In Texas, multilevel marketing firms have been operating for several years to sell electricity in the deregulated market (natural gas is still regulated), said Terry Hadley, spokesman for the state's Public Utility Commission.
Hadley said that in the beginning, there were many complaints about the companies, but ''they have leveled off pretty dramatically.''
Hadley said complaints centered on people unclear about what the companies were offering.
''In general, I would characterize them as part of the evolution of moving to a competitive market,'' Hadley said.
What UCI sells
For companies like UCI, independent agents sell a discounted monthly variable price supplied by Volunteer Energy. Agents sign up their friends and family offering the Volunteer Energy product, Mintz said. The agents are clear that Volunteer offers only a monthly variable rate instead of a fixed rate, but agents do not get into details about rates or what other offers are available.

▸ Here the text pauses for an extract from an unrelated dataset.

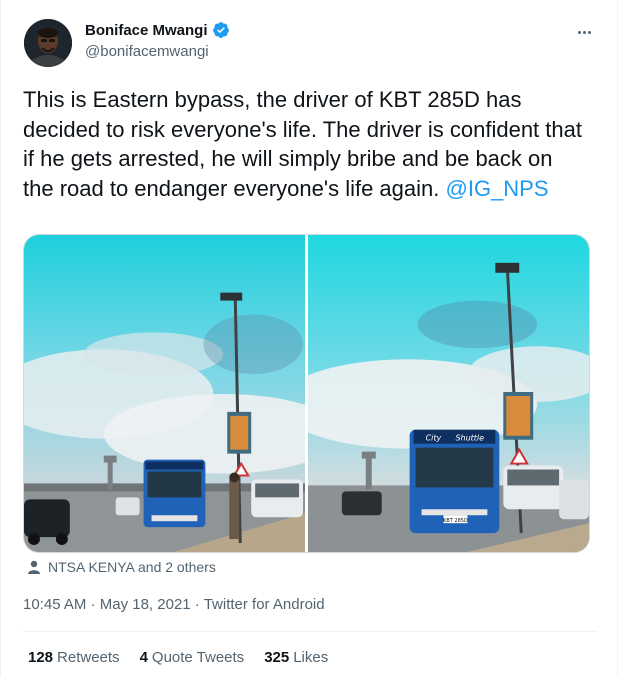  I want to click on avatar, so click(48, 43).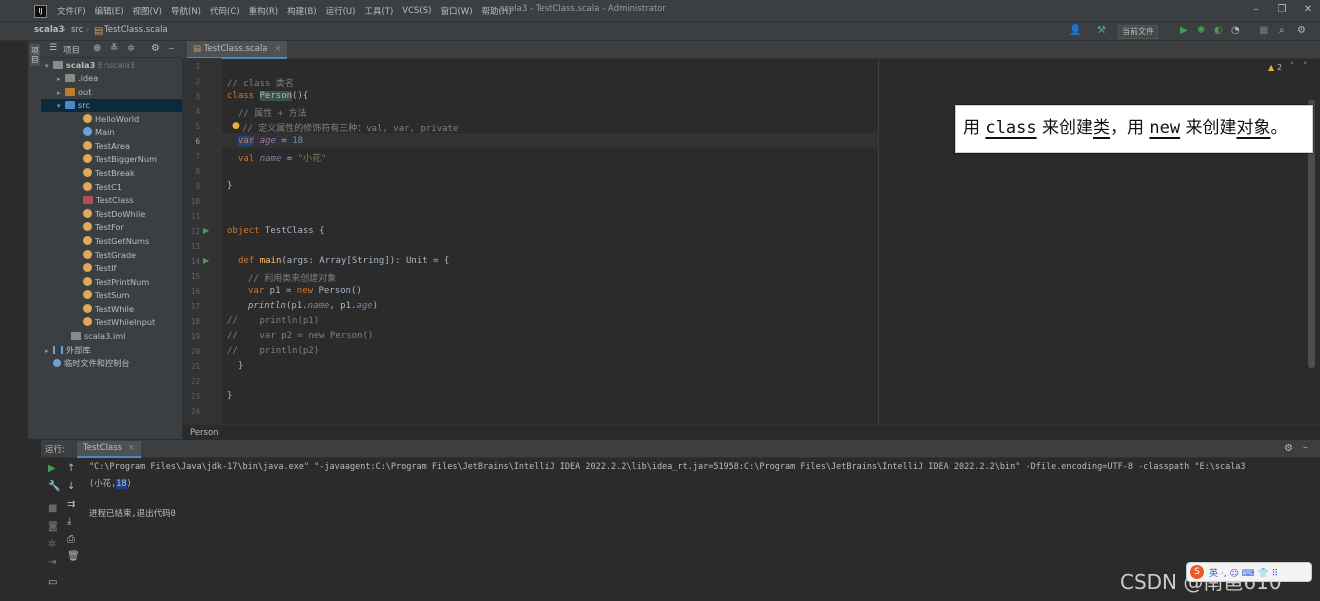 The image size is (1320, 601). What do you see at coordinates (52, 468) in the screenshot?
I see `rerun-icon: ▶` at bounding box center [52, 468].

Volunteer Energy's variable public prices can be higher or lower than what is called the Standard Choice Offer price paid by customers who do not choose their own supplier and pay a state-approved supplier monthly rate. In seven of the last 11 months, Volunteer's price was 23 cents per thousand cubic feet (mcf) to 93 cents/mcf higher than Dominion East Ohio's price. In the other four months, it beat the price by 8 cents/mcf to 23 cents/mcf.

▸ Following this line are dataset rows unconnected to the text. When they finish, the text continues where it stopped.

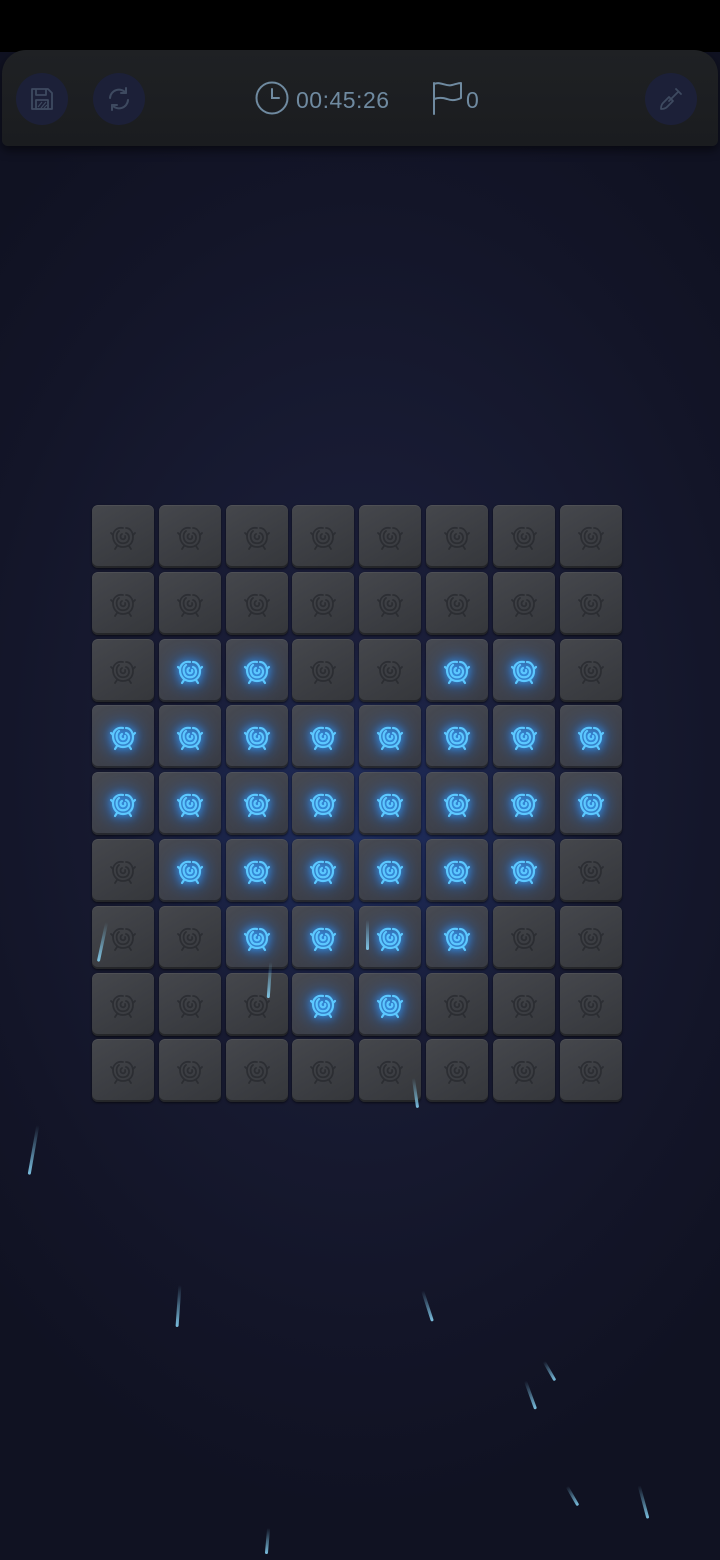 Image resolution: width=720 pixels, height=1560 pixels. What do you see at coordinates (119, 99) in the screenshot?
I see `restart-button` at bounding box center [119, 99].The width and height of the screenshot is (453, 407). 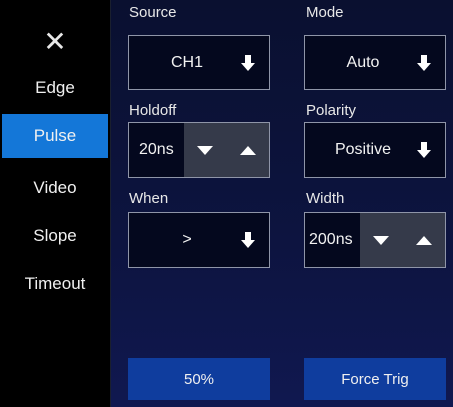 I want to click on width-field: 200ns, so click(x=375, y=240).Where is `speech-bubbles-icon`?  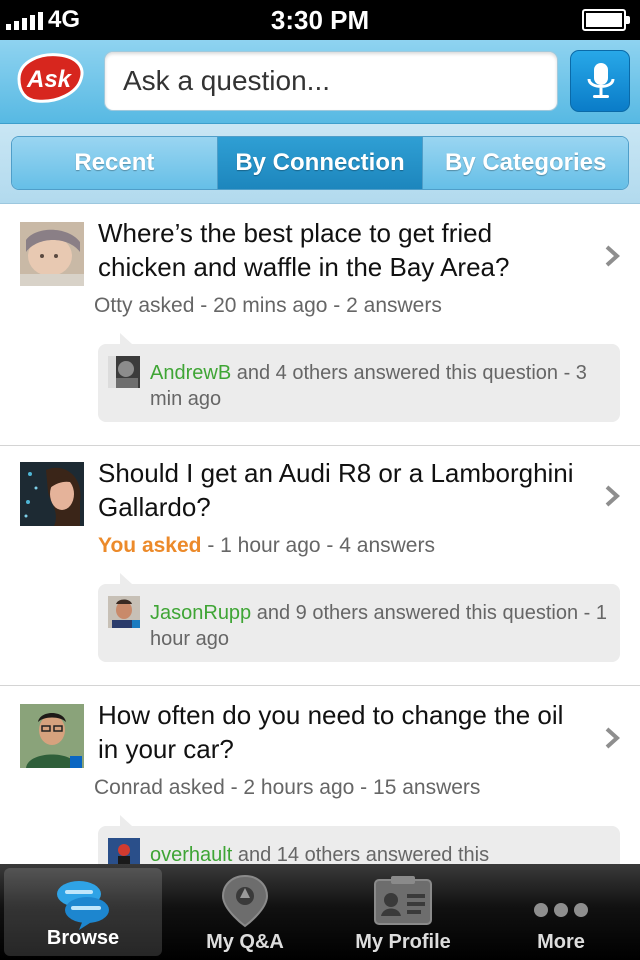
speech-bubbles-icon is located at coordinates (83, 906).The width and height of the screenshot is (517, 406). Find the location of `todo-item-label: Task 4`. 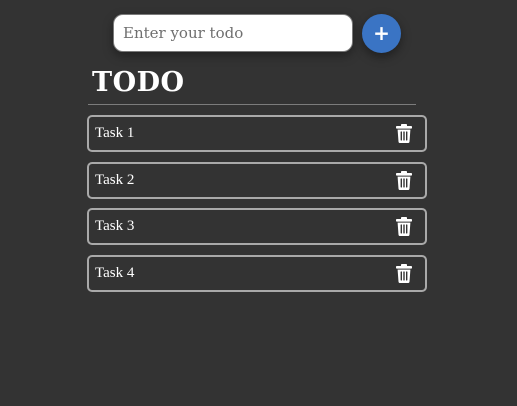

todo-item-label: Task 4 is located at coordinates (115, 272).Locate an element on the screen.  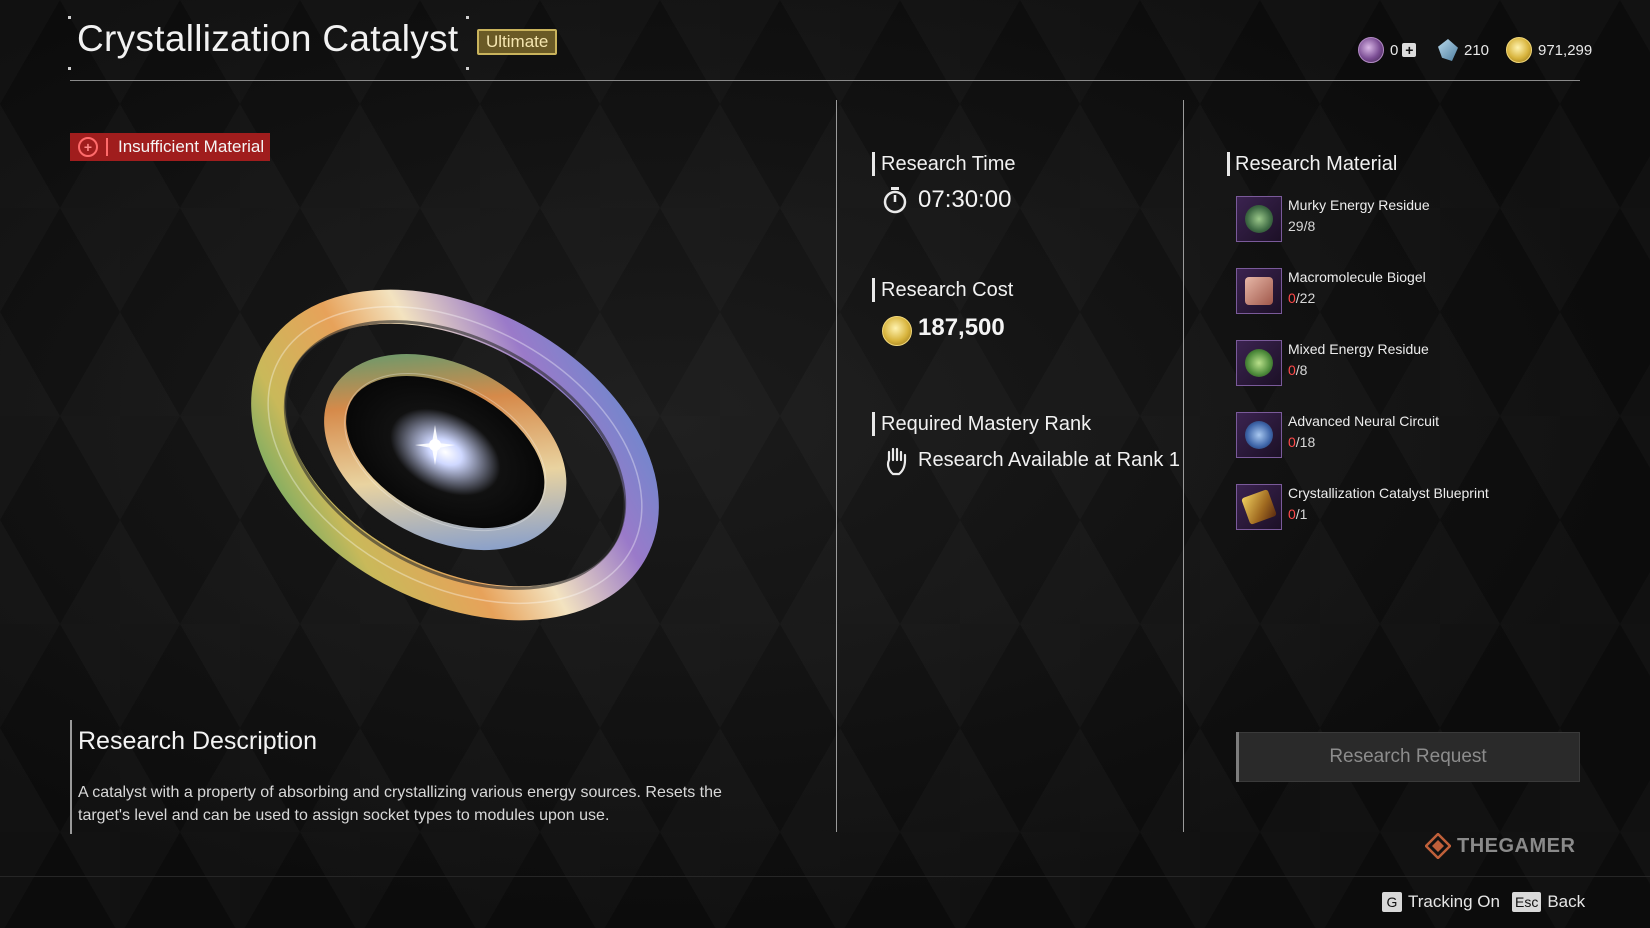
material-count: 0/18 is located at coordinates (1302, 442).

For September, Volunteer's public rate will be $5.79/mcf and the price for UCI customers will be $5.49/mcf, company officials said.
Falls resident King said she was concerned that UCI sold only variable rates and she could find very little information on the company's Web site about rates.
Mintz said agents can make $200 to $800 a month and some aggressive representatives are making $10,000 to $12,000 a month with large teams and customer bases.
Mintz said the company has a ''very, very minute'' number of older representatives. The majority are 20 to 40 years old, he said.
Mintz said the company allows a refund of the $499 start-up cost within seven days. He said if the company became aware of an elderly representative who didn't understand what he or she was signing up for and hadn't signed up any customers, UCI would refund the fee.
There's also the option of a $99 fee to become a customer associate and build personal residual income with customers, but that does not include the option of team building and higher profits.
Rick Carnutte Sr., president of Volunteer Energy, said he is pleased with the relationship with UCI.
''Based on the amount of sign-ups with virtually zero complaints and we know the cancellations with these sign-ups are very minimal, it's been very good for Volunteer,'' Carnutte said.
Mintz said the company's agents are prohibited from ''cold marketing,'' that is, soliciting anyone they do not know personally or through another person.